[Start of Attachment]
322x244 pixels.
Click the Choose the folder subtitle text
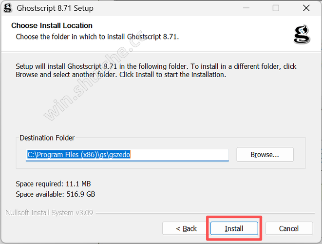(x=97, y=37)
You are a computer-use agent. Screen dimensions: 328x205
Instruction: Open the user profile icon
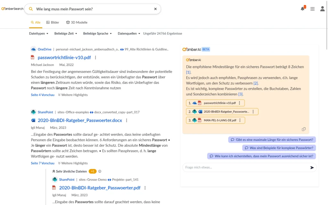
[End of Attachment]
[Start of Attachment]
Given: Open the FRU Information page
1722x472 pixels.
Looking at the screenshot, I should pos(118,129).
[End of Attachment]
[Start of Attachment]
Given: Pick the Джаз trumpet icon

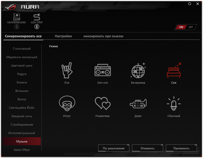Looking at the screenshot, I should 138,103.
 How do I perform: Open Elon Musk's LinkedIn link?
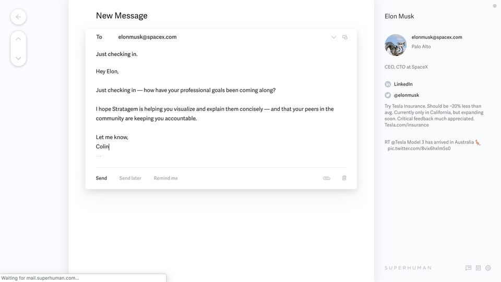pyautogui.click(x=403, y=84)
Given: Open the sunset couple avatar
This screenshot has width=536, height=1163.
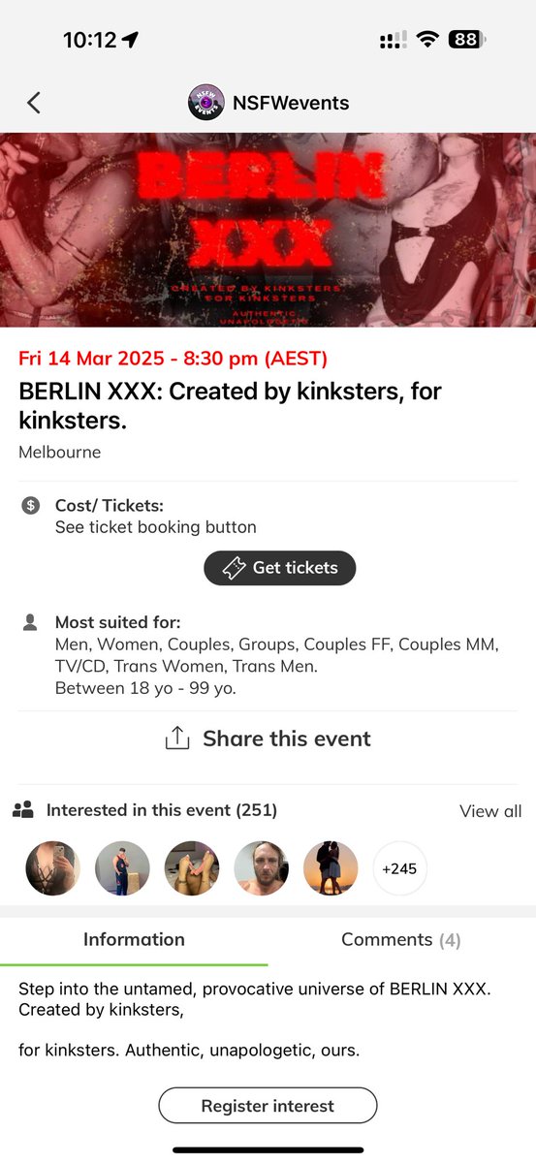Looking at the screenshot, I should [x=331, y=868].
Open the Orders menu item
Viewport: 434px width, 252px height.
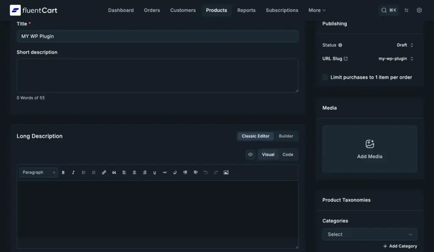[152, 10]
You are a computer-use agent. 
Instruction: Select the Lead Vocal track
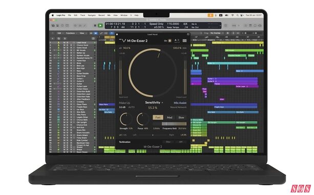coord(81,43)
[End of Attachment]
YOUR TASK: Copy every line in the listing above where the string "computer" turns up.

TASK RESULT:
You are a computer-use agent. Screen dimensions: 328x205
You are a computer-use agent. 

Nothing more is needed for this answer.